KS: Ich denke eigentlich nicht im Rahmen von Handlungsmotoren. Ich versuche stattdessen Menschen so “wahrheitsgemäß” wie möglich einzufangen und unsere Widersprüche und Schwächen zusammen mit unseren Stärken und unserer Größe zu zeigen. Auch heute noch gibt es Leute, die glauben, dass es ein Akt der Liebe und des Gehorsams gegenüber ihrem Gott ist, sich eine Bombe umzuschnallen und sie auf einem belebten Platz detonieren zu lassen … oder ein Akt der Treue und Liebe für ihren Stamm, wenn sie ein Gewehr nehmen und sich daran beteiligen, das Gebiet eines anderen Stammes einzunehmen.
Ich glaube, um die ganze Bandbreite der schönen Hässlichkeit der Menschheit einzufangen, müssen Glaube und Zweifel beide gemeinsam mit Liebe und Hass zum Tragen kommen … und um wirklich zu demonstrieren, wie fähig wir tatsächlich zum Guten und zum Bösen sind, glaube ich, dass wir zeigen müssen, wie leicht wir uns selbst und andere in die Irre führen können, so dass wir erschreckende Verhaltensweisen im Namen irgendeines angenommenen größeren Guten rationalisieren und rechtfertigen.
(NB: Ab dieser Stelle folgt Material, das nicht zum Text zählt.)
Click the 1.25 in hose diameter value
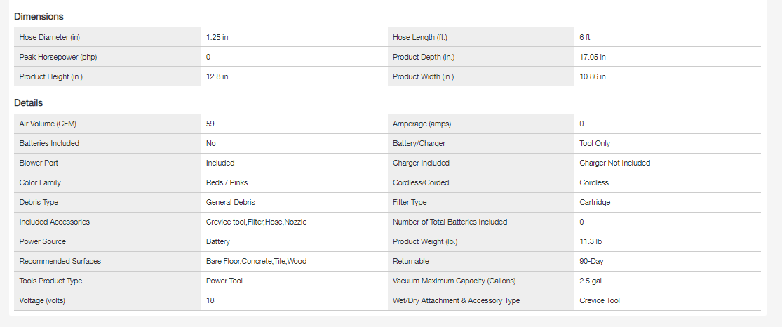The width and height of the screenshot is (782, 327). (x=217, y=37)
bp: In Hohelied widersetzt sich nicht nur der Mechoservitor Isaak dem Willen seines Erbauers und seines Freundes Rudolfo (und verletzt damit, nebenbei bemerkt, das zweite Gesetz der Asimov’schen Laws of Robotics!). Träumen Sie von einer Maschine, die träumen kann? Oder erschreckt Sie die Vorstellung einer autarken künstlichen Intelligenz?

KS: Ich würde, glaube ich, sagen, dass ich verhalten träume. Menschen haben Maschinen entworfen, um unser Leben einfacher zu machen, uns an Orte zu bringen, an die wir sonst nicht gelangen könnten, Dinge zu tun, die wir normalerweise nicht tun könnten. Ich frage mich unwillkürlich, was geschehen wird, wenn wir eine Intelligenz schaffen, die sich wirklich über das uns Zugängliche hinaus entwickelt. Wird sie uns dabei helfen, denselben Ort zu erreichen? Wie wird sie uns verändern? Ich spiele gerne “was wäre, wenn?” mit diesen Überlegungen, und manche dieser Überlegungen sind tatsächlich ein Teil dessen, was ich mit den Legenden von Isaak erkunde.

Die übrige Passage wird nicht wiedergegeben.